** Dataset excerpts **
=== Section Start ===

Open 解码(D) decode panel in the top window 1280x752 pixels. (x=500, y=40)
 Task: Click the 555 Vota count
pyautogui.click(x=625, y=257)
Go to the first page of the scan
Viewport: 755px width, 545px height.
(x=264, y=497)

=== Section End ===

** Directions for this task **
Extract the data in full. Keep it word for word.

** Reply to the task **
Open 解码(D) decode panel in the top window 1280x752 pixels. (x=500, y=40)
 Task: Click the 555 Vota count
pyautogui.click(x=625, y=257)
Go to the first page of the scan
Viewport: 755px width, 545px height.
(x=264, y=497)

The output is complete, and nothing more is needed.